In his compassionate imaginings of those confined to a fairly inelegant nursing home, Moran isolates incidents and situations which have the power of sincerity and truth. A drawback is a quality of the second-hand life viewed from a distance.

The story centers on a violinist confined to the Twilight Time Retirement Community and his grandson, who also wants a life in music. The generation between, the old man's daughter and son-in-law, sniffs at the lad's dream.

Striving for a mood of aimlessness and forgetfulness in such a place, Moran provides such subsidiary characters as two old sisters, a self-disciplined black, a Jew and a retired schoolteacher.
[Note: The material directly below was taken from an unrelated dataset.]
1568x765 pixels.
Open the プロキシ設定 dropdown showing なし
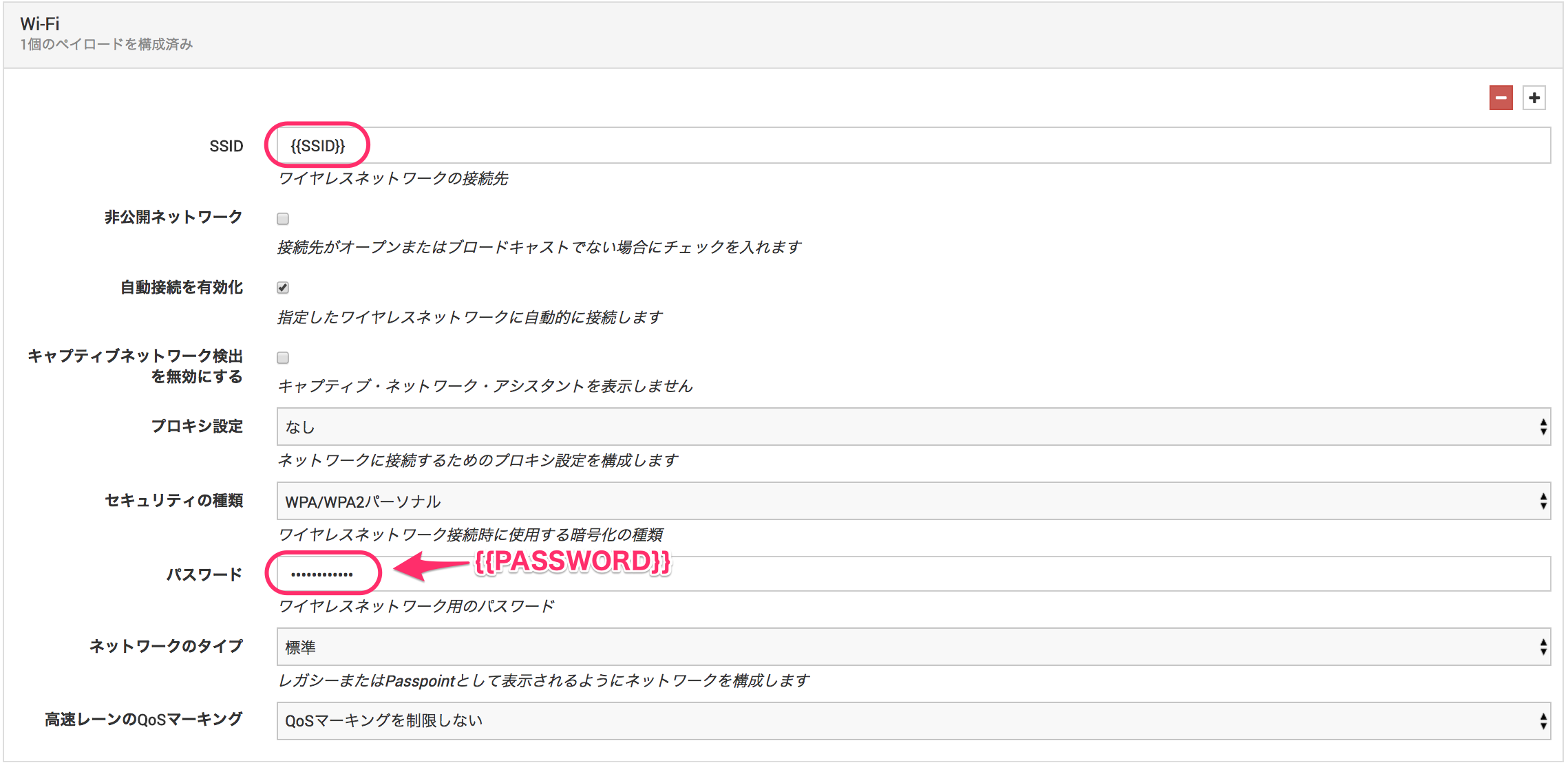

More suite to film, the spisodic style would benefit from a greater variety of characters of less cardboard nature. The concepts of the teacher and a motionless man are arresting.

As the old violinist, Steve Nevil provides a capable character study and Nancy Parsons makes a striking figure of the teacher who cannot forget. "What," she asks, "makes possible roses in December and snowflakes in July?" And answers: "Memory." The play will be repeated this afternoon and evening.

Albert Rodriguez, a senior at the University of New Mexico, and Lynne Topping, a graduate student at Indiana State University in Terre Haute, won the top $2,000 scholarships in Sunday evening's Irene Ryan "Evening of scenes," a feature of the Kennedy Center's American College Theater Festival.

Rodriguez scored in his well-contrasted scenes from Sam Shepard's "Chicago" and Edward Albee's "The Ballad of the Sad Cafe." Topping, who includes dance among her talents, won for her scenes from Ionesco's "Jack" and Robert Patrick's "Mennedy's Children."

Votes in one-two-three order for the 13 contestants, who already had won $500 regional scholarships in Ryan's name, were cast by 12 judges from production, agency and critic circles. Also scoring strongly was Susan Reilly, of the University of Alaska in Fairbanks, who chose scenes from "The Belle of Amberst" and "Private Lives."

Making the awards were two winners of the past two years' voting by ACTF members for their most admired TV performer, Cloris Leachman, of "Phyllis," and Paul Michael Glaser, of "Starsky and Hutch." Both stars brought a sense of occasion to the evening, calling attention to their own problems in starting careers.

Glaser, who endured some years of disappointments, seemed to speak from the soul when he spoke on "making it." Whether or not fame and fortune come, Glaser summarized, "you've already made it, come to terms with it in making your choices now. Whatever happens, you're still you."

The Young Columbians, in a series of musical show excerpts, rounded out the bill under the direction of Toby Orenstein of the Columbia School of Theatrical Arts.